* [TASK]
Extract the lines from the first one in the records below through the line containing "You are a computer-use", keeping both ends and leaving out any pictures.
(Beginning of DATA SECTION)
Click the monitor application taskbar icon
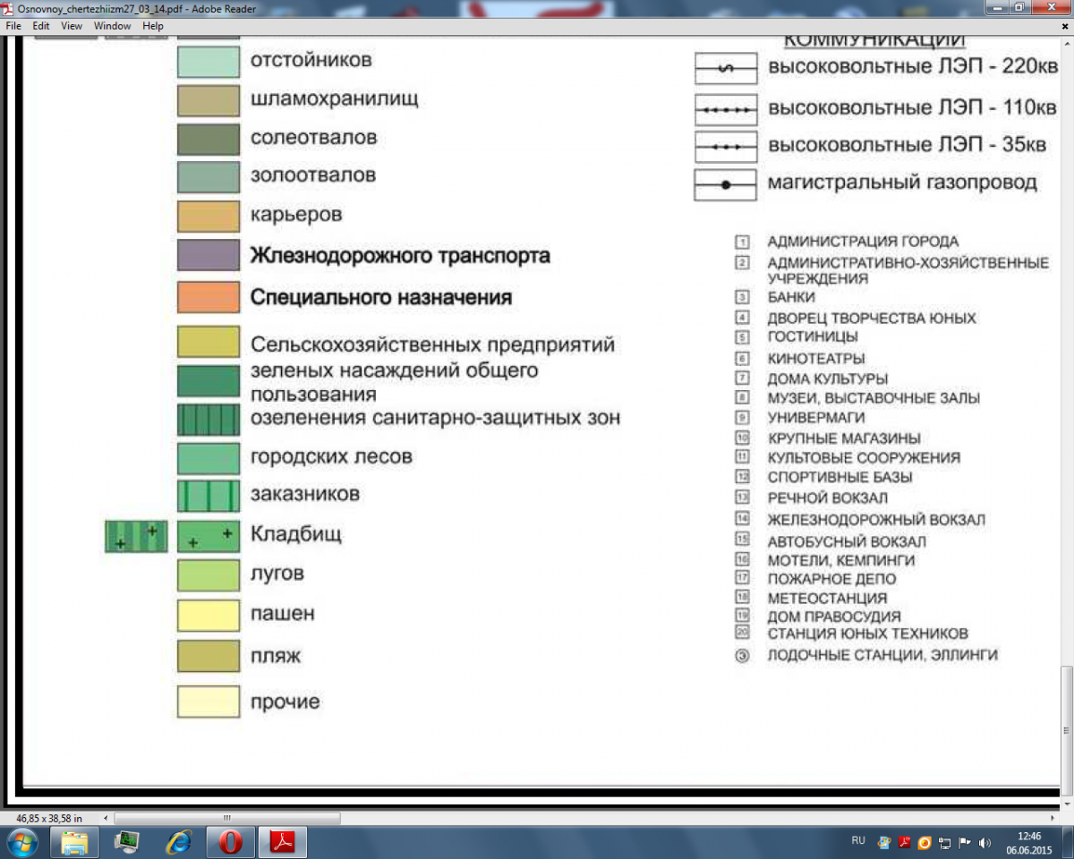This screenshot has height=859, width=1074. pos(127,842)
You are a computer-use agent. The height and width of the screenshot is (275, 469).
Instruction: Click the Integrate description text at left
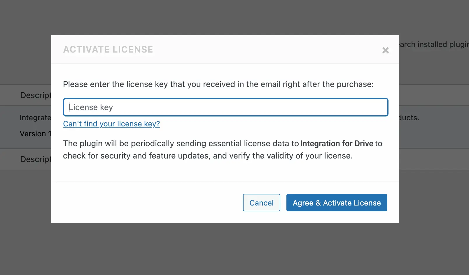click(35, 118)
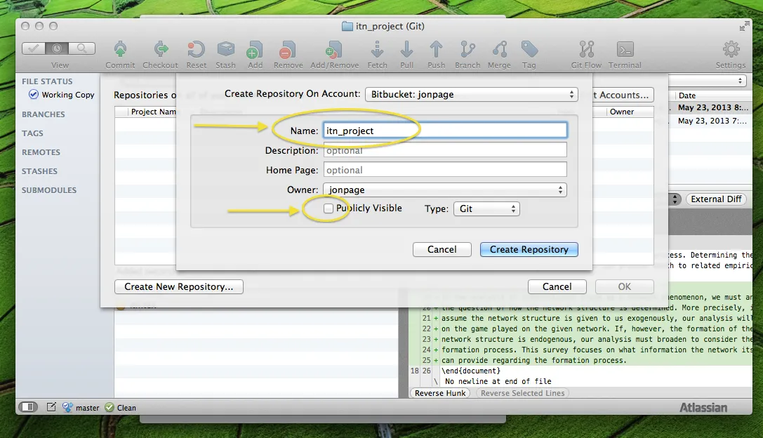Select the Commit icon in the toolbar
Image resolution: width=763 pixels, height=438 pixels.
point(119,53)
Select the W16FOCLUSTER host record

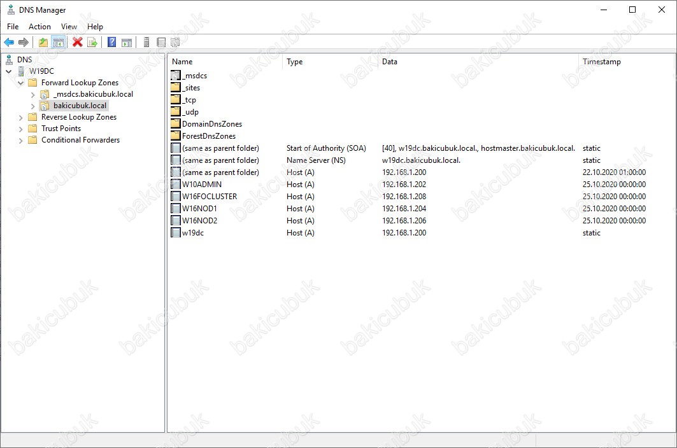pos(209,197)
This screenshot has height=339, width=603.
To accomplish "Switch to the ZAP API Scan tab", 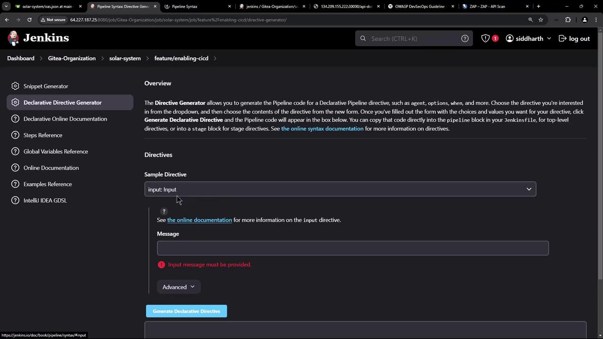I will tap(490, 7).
(End of DATA SECTION)
* [THE ANSWER]
Click the monitor application taskbar icon
This screenshot has height=859, width=1074. pos(127,842)
You are a computer-use agent. The height and width of the screenshot is (275, 469).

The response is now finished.